NagiosXI Zombie process troubles

This support forum board is for support questions relating to Nagios XI, our flagship commercial network monitoring solution.
bolson

Re: NagiosXI Zombie process troubles

Post by bolson »

In addition, you could run load, memory, and IO checks on the NagiosXI server itself to see if the php failures correspond with resource issues on your server.
ejmorrow
Posts: 13
Joined: Fri May 13, 2016 9:02 am

Re: NagiosXI Zombie process troubles

Post by ejmorrow »

We reboot our servers on Sunday. This Sunday when we rebooted it looks like there was a large memory leak or something else that exhausted the memory. The server ended up becoming unresponsive so we rebooted it. Afterwards there was some complaints about msyql tables.

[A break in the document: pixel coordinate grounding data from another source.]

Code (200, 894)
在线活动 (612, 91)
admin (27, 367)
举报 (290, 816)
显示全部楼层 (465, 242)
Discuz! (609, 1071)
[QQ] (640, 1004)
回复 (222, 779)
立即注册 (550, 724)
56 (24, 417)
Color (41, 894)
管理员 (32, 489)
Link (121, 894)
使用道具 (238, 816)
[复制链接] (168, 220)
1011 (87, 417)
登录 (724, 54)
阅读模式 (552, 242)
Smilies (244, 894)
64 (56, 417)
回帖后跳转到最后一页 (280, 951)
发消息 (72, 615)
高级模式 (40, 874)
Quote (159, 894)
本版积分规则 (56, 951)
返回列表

So we ran the /usr/local/nagiosxi/scripts/repair_databases.sh which seemed to clear up those issues, but we were running into the issues we're currently having.

I noticed that even with Nagios shutdown the postmaster service remains busy. Looking into it, it looks like it's cleaning up data. Specifically it's doing this non-stop, and the id's are in the millions.

DELETE FROM xi_meta WHERE meta_id = xxxxxxxx

Would it be safe to drop xi_meta table and run repair_databases.sh again, cause I'm not seeing an end in sight for this?

Thanks,

Eric
scottwilkerson
DevOps Engineer
Posts: 19396
Joined: Tue Nov 15, 2011 3:11 pm
Location: Nagios Enterprises
Contact:

Re: NagiosXI Zombie process troubles

Post by scottwilkerson »

ejmorrow wrote:We reboot our servers on Sunday. This Sunday when we rebooted it looks like there was a large memory leak or something else that exhausted the memory. The server ended up becoming unresponsive so we rebooted it. Afterwards there was some complaints about msyql tables. So we ran the /usr/local/nagiosxi/scripts/repair_databases.sh which seemed to clear up those issues, but we were running into the issues we're currently having.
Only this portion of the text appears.